336K New Jobs Nearly Doubled Economists’ Predictions

Add another step toward an interest rake hike for the Fed.

The September jobs numbers took all the predictions of the economic masters of the universe, lined them up, and then swept them into the nearest brick wall. Putting a new spin on the idea of projections.

The 336,000 jobs was “well above the 12-month average of 267,000,” said Nationwide Chief Economist Kathy Bostjancic in emailed remarks and almost double the 170,000 consensus, according to emailed comments from David Kelly and Stephanie Aliaga at J.P. Morgan Asset & Wealth Management. And then there were the 119,000 additional jobs through data revisions for July and August.

It’s been time for a while to jump off the daily news cycle. Data jitter and the wild swings of forces having at the economy and investment make it impossible to know what will happen. But it does mean that planning might well include scenarios where interest rates go even higher than they have been.

Material ▸

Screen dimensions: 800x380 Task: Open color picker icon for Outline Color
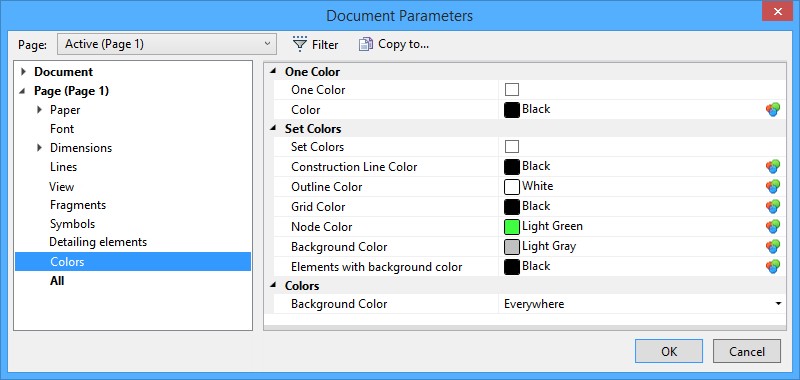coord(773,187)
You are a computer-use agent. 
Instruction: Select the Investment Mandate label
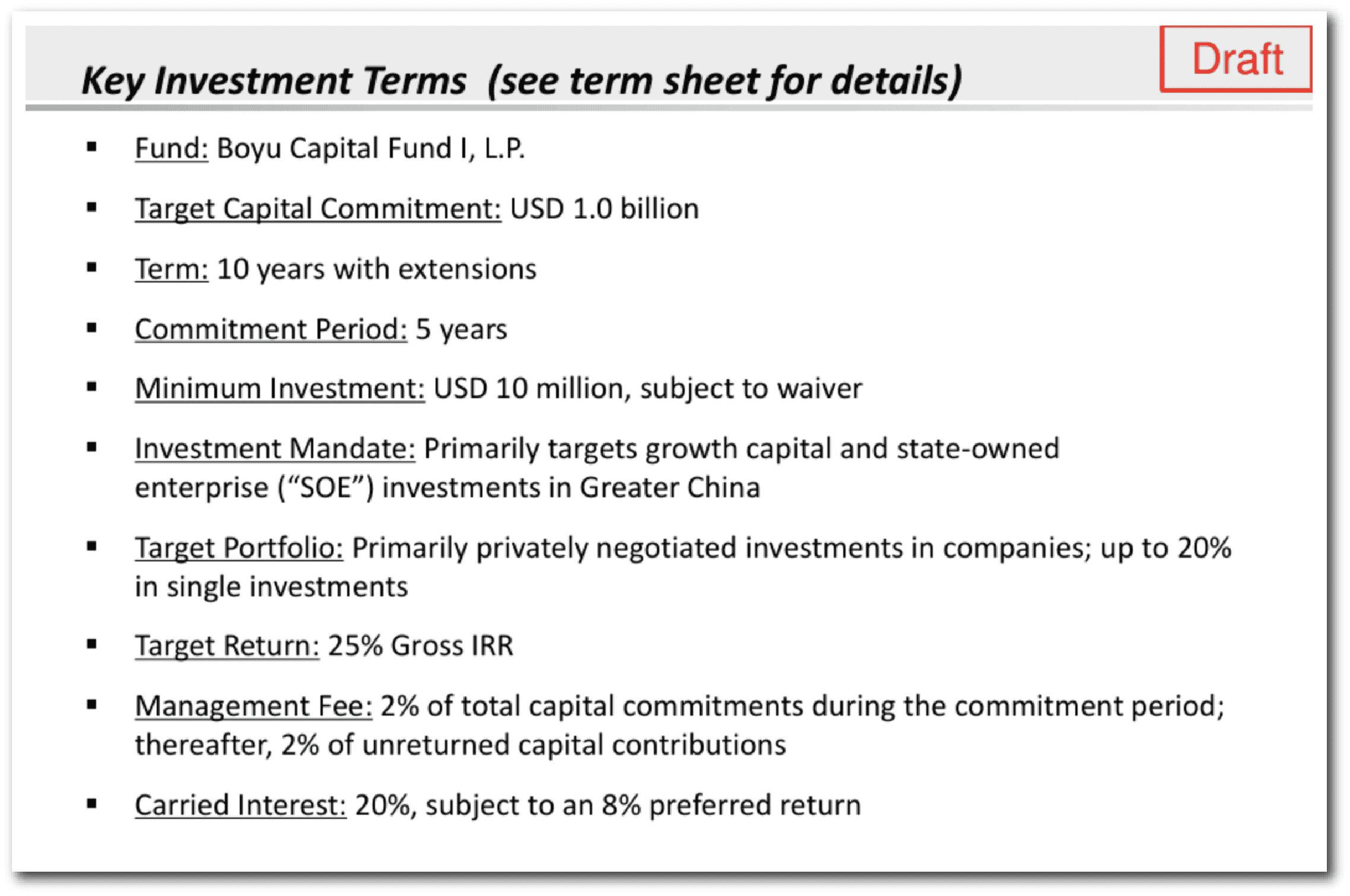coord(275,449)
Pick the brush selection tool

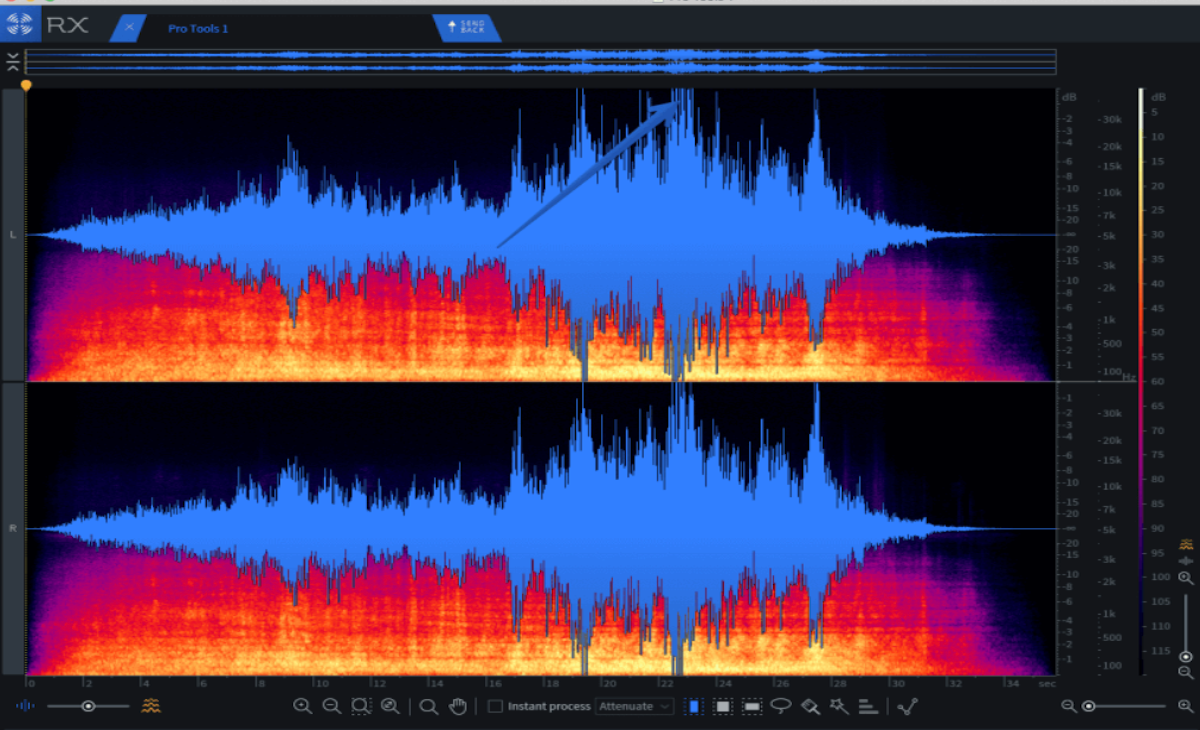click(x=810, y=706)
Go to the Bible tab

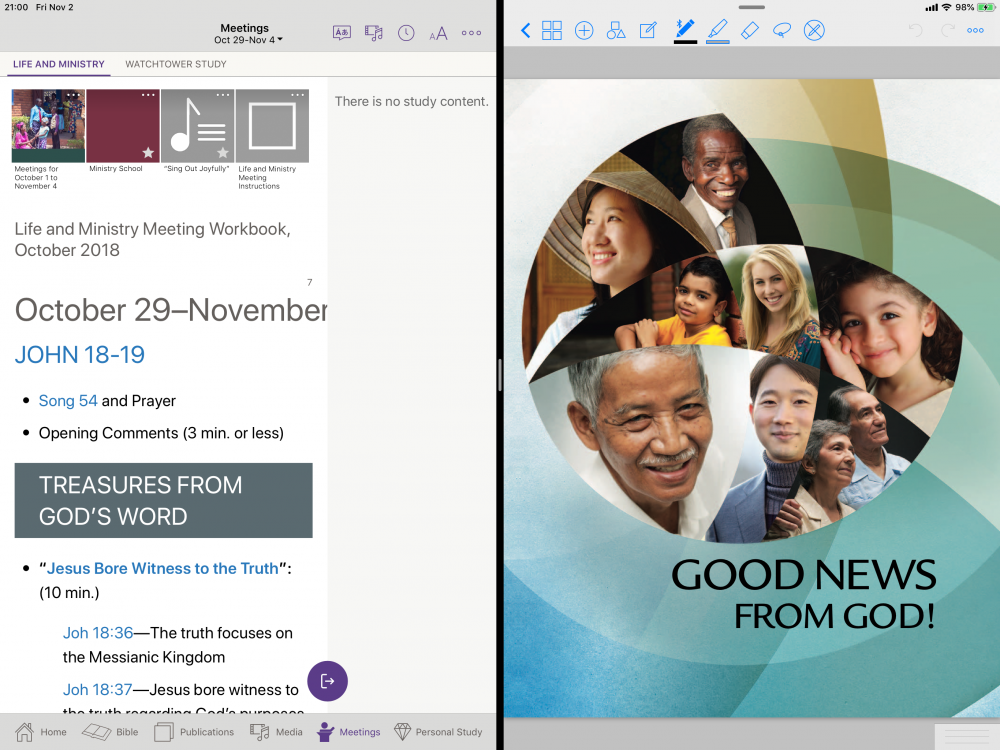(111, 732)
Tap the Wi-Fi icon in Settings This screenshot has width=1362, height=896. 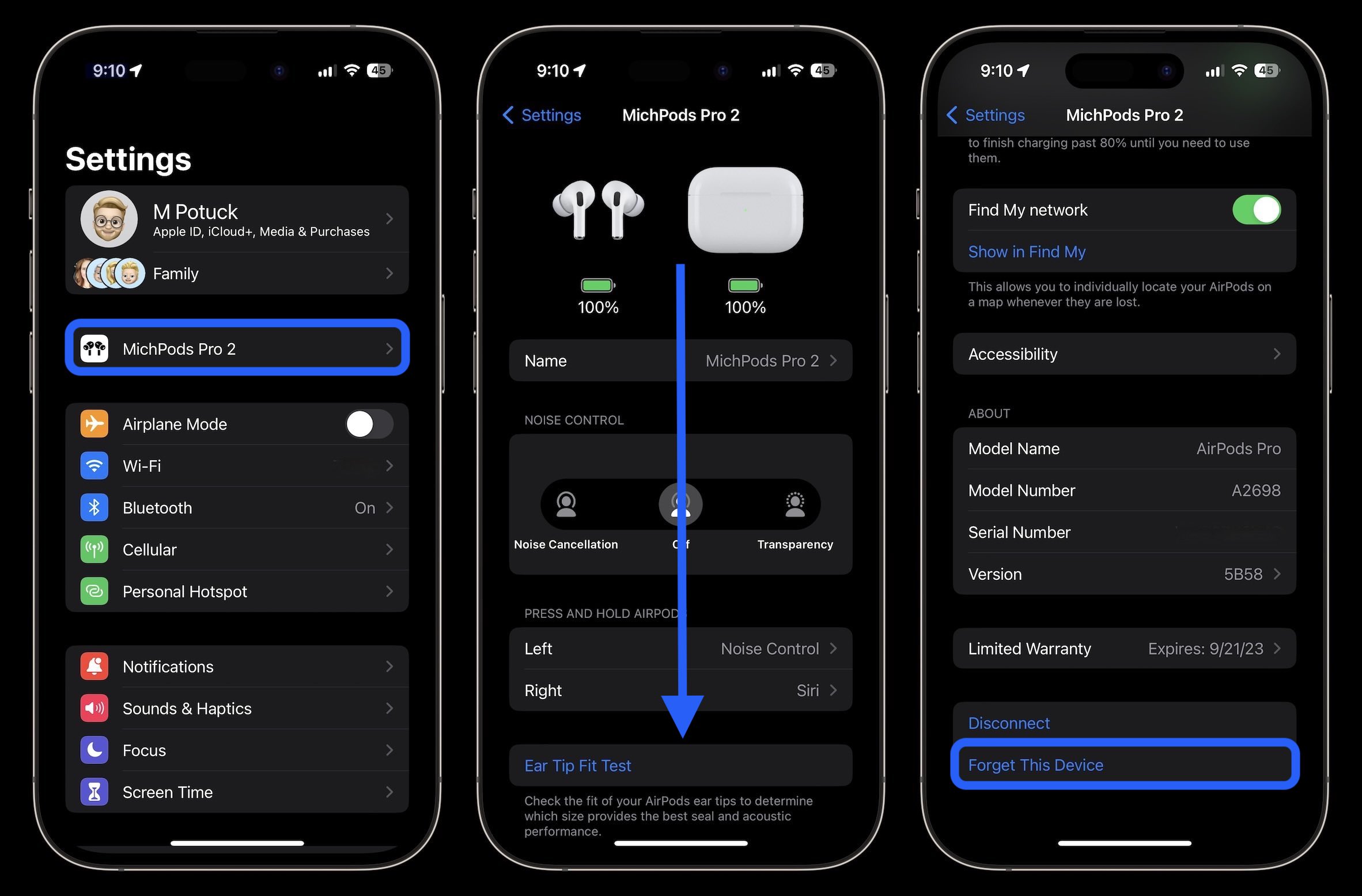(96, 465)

Set problem ▸ According to the September jobs article, how many additional jobs did the data revisions for July and August add? Please answer briefly.

Full output ▸ 119,000 additional jobs.